__What the task asks__
The response should consist of the records that follow, printed exactly.

- - - -

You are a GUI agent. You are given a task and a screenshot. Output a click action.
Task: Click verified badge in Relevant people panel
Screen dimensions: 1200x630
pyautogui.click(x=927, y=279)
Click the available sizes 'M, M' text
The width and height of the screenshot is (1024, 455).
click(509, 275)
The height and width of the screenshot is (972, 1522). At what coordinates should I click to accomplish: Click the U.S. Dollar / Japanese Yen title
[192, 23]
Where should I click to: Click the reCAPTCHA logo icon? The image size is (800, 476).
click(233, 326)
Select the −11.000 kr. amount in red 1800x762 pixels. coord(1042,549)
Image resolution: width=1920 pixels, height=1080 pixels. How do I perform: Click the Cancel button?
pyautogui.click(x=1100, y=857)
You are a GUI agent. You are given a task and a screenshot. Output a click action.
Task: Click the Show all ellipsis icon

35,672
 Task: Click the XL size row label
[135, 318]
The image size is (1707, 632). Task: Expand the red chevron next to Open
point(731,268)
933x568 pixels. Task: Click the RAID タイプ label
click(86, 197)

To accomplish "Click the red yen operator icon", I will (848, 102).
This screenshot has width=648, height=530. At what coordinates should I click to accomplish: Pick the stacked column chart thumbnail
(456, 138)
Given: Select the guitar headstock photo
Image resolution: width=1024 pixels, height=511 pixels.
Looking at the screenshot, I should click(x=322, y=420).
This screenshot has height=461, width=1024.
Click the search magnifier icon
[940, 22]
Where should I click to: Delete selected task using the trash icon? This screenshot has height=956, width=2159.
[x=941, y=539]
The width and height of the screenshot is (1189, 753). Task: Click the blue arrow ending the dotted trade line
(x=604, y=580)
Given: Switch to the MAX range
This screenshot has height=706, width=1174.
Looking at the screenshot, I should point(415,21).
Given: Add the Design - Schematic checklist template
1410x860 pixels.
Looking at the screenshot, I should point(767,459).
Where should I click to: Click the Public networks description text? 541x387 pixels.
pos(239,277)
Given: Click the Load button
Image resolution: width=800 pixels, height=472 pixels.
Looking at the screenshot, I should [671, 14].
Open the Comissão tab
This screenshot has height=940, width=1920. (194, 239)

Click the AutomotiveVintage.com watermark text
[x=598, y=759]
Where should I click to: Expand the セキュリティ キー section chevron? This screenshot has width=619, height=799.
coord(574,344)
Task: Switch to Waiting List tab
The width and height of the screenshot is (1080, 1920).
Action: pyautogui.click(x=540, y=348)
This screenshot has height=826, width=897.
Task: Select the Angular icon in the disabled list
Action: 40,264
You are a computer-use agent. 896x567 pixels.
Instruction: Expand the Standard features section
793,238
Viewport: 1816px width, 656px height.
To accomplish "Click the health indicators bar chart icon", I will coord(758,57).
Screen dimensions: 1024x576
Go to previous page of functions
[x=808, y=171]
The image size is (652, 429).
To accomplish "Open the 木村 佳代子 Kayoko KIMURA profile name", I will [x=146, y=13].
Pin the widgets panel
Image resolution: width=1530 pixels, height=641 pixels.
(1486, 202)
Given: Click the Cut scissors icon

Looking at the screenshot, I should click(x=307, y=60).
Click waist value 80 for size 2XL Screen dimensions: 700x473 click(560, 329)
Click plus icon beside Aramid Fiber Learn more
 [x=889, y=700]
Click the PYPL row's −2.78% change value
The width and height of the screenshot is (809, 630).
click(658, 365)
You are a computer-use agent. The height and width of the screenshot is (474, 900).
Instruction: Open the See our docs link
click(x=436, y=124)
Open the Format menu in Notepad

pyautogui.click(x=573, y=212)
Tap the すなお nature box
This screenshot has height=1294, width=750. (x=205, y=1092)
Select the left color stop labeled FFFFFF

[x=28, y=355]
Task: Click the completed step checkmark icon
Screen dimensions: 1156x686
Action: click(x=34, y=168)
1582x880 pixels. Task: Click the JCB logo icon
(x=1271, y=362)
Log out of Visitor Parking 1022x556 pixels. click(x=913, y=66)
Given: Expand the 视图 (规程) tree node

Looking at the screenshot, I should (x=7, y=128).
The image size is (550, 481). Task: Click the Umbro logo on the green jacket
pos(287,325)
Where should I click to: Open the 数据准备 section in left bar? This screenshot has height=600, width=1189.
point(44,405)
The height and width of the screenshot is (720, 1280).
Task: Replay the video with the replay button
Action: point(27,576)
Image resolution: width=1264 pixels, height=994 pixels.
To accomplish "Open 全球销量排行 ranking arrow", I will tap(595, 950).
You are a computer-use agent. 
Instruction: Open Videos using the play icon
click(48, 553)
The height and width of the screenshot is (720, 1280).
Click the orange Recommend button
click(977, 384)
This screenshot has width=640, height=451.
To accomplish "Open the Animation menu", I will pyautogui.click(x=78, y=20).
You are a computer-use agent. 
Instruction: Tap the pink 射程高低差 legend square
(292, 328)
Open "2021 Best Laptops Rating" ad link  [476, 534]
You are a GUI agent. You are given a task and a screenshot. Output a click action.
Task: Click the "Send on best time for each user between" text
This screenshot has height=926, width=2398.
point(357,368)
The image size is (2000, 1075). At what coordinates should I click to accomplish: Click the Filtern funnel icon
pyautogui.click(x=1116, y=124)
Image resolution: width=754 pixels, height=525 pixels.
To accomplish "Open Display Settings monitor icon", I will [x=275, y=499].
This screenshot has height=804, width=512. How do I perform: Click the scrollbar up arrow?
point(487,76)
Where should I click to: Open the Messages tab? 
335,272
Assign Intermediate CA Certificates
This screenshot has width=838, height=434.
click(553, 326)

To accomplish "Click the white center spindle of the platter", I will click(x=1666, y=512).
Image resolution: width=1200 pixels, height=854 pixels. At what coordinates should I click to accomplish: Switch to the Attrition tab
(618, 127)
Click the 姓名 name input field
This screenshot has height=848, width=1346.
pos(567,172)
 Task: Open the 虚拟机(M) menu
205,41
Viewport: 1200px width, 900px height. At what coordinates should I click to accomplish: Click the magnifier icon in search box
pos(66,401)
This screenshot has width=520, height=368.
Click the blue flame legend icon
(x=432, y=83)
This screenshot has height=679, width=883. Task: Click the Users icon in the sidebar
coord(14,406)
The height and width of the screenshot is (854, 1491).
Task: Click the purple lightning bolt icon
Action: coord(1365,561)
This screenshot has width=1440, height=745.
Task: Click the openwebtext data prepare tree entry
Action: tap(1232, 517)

- - - -

__Your response__
You are a GUI agent. You are given a task and a screenshot. Output a click action.
Task: Click verified badge in Relevant people panel
Screen dimensions: 1200x630
pyautogui.click(x=927, y=279)
Click the available sizes 'M, M' text
The width and height of the screenshot is (1024, 455).
click(509, 275)
The height and width of the screenshot is (972, 1522). At what coordinates should I click to accomplish: Click the U.S. Dollar / Japanese Yen title
[192, 23]
Where should I click to: Click the reCAPTCHA logo icon? The image size is (800, 476).
click(233, 326)
Select the −11.000 kr. amount in red 1800x762 pixels. coord(1042,549)
Image resolution: width=1920 pixels, height=1080 pixels. How do I perform: Click the Cancel button?
pyautogui.click(x=1100, y=857)
You are a GUI agent. You are given a task and a screenshot. Output a click action.
Task: Click the Show all ellipsis icon

35,672
 Task: Click the XL size row label
[135, 318]
The image size is (1707, 632). Task: Expand the red chevron next to Open
point(731,268)
933x568 pixels. Task: Click the RAID タイプ label
click(86, 197)

To accomplish "Click the red yen operator icon", I will (848, 102).
This screenshot has width=648, height=530. At what coordinates should I click to accomplish: Pick the stacked column chart thumbnail
(456, 138)
Given: Select the guitar headstock photo
Image resolution: width=1024 pixels, height=511 pixels.
Looking at the screenshot, I should click(x=322, y=420).
This screenshot has height=461, width=1024.
Click the search magnifier icon
[940, 22]
Where should I click to: Delete selected task using the trash icon? This screenshot has height=956, width=2159.
[x=941, y=539]
The width and height of the screenshot is (1189, 753). Task: Click the blue arrow ending the dotted trade line
(x=604, y=580)
Given: Switch to the MAX range
This screenshot has height=706, width=1174.
Looking at the screenshot, I should point(415,21).
Given: Add the Design - Schematic checklist template
1410x860 pixels.
Looking at the screenshot, I should point(767,459).
Where should I click to: Click the Public networks description text? 541x387 pixels.
pos(239,277)
Given: Click the Load button
Image resolution: width=800 pixels, height=472 pixels.
Looking at the screenshot, I should [671, 14].
Open the Comissão tab
This screenshot has height=940, width=1920. (194, 239)

Click the AutomotiveVintage.com watermark text
[x=598, y=759]
Where should I click to: Expand the セキュリティ キー section chevron? This screenshot has width=619, height=799.
coord(574,344)
Task: Switch to Waiting List tab
The width and height of the screenshot is (1080, 1920).
Action: pyautogui.click(x=540, y=348)
This screenshot has height=826, width=897.
Task: Select the Angular icon in the disabled list
Action: 40,264
You are a computer-use agent. 896x567 pixels.
Instruction: Expand the Standard features section
793,238
Viewport: 1816px width, 656px height.
To accomplish "Click the health indicators bar chart icon", I will coord(758,57).
Screen dimensions: 1024x576
Go to previous page of functions
[x=808, y=171]
The image size is (652, 429).
To accomplish "Open the 木村 佳代子 Kayoko KIMURA profile name", I will [x=146, y=13].
Pin the widgets panel
Image resolution: width=1530 pixels, height=641 pixels.
(1486, 202)
Given: Click the Cut scissors icon

Looking at the screenshot, I should click(x=307, y=60).
Click waist value 80 for size 2XL Screen dimensions: 700x473 click(560, 329)
Click plus icon beside Aramid Fiber Learn more
 [x=889, y=700]
Click the PYPL row's −2.78% change value
The width and height of the screenshot is (809, 630).
click(658, 365)
You are a computer-use agent. The height and width of the screenshot is (474, 900).
Instruction: Open the See our docs link
click(x=436, y=124)
Open the Format menu in Notepad

pyautogui.click(x=573, y=212)
Tap the すなお nature box
This screenshot has height=1294, width=750. (x=205, y=1092)
Select the left color stop labeled FFFFFF

[x=28, y=355]
Task: Click the completed step checkmark icon
Screen dimensions: 1156x686
Action: click(x=34, y=168)
1582x880 pixels. Task: Click the JCB logo icon
(x=1271, y=362)
Log out of Visitor Parking 1022x556 pixels. click(x=913, y=66)
Given: Expand the 视图 (规程) tree node

Looking at the screenshot, I should (x=7, y=128).
The image size is (550, 481). Task: Click the Umbro logo on the green jacket
pos(287,325)
Where should I click to: Open the 数据准备 section in left bar? This screenshot has height=600, width=1189.
point(44,405)
The height and width of the screenshot is (720, 1280).
Task: Replay the video with the replay button
Action: point(27,576)
Image resolution: width=1264 pixels, height=994 pixels.
To accomplish "Open 全球销量排行 ranking arrow", I will tap(595, 950).
You are a computer-use agent. 
Instruction: Open Videos using the play icon
click(48, 553)
The height and width of the screenshot is (720, 1280).
Click the orange Recommend button
click(977, 384)
This screenshot has width=640, height=451.
To accomplish "Open the Animation menu", I will pyautogui.click(x=78, y=20).
You are a computer-use agent. 
Instruction: Tap the pink 射程高低差 legend square
(292, 328)
Open "2021 Best Laptops Rating" ad link  [476, 534]
You are a GUI agent. You are given a task and a screenshot. Output a click action.
Task: Click the "Send on best time for each user between" text
This screenshot has height=926, width=2398.
point(357,368)
The image size is (2000, 1075). At what coordinates should I click to accomplish: Click the Filtern funnel icon
pyautogui.click(x=1116, y=124)
Image resolution: width=754 pixels, height=525 pixels.
To accomplish "Open Display Settings monitor icon", I will [x=275, y=499].
This screenshot has height=804, width=512. How do I perform: Click the scrollbar up arrow?
point(487,76)
Where should I click to: Open the Messages tab? 
335,272
Assign Intermediate CA Certificates
This screenshot has width=838, height=434.
click(553, 326)

To accomplish "Click the white center spindle of the platter", I will click(x=1666, y=512).
Image resolution: width=1200 pixels, height=854 pixels. At what coordinates should I click to accomplish: Switch to the Attrition tab
(618, 127)
Click the 姓名 name input field
This screenshot has height=848, width=1346.
pos(567,172)
 Task: Open the 虚拟机(M) menu
205,41
Viewport: 1200px width, 900px height. At what coordinates should I click to accomplish: Click the magnifier icon in search box
pos(66,401)
This screenshot has width=520, height=368.
Click the blue flame legend icon
(x=432, y=83)
This screenshot has height=679, width=883. Task: Click the Users icon in the sidebar
coord(14,406)
The height and width of the screenshot is (854, 1491).
Task: Click the purple lightning bolt icon
Action: coord(1365,561)
This screenshot has width=1440, height=745.
Task: Click the openwebtext data prepare tree entry
Action: tap(1232, 517)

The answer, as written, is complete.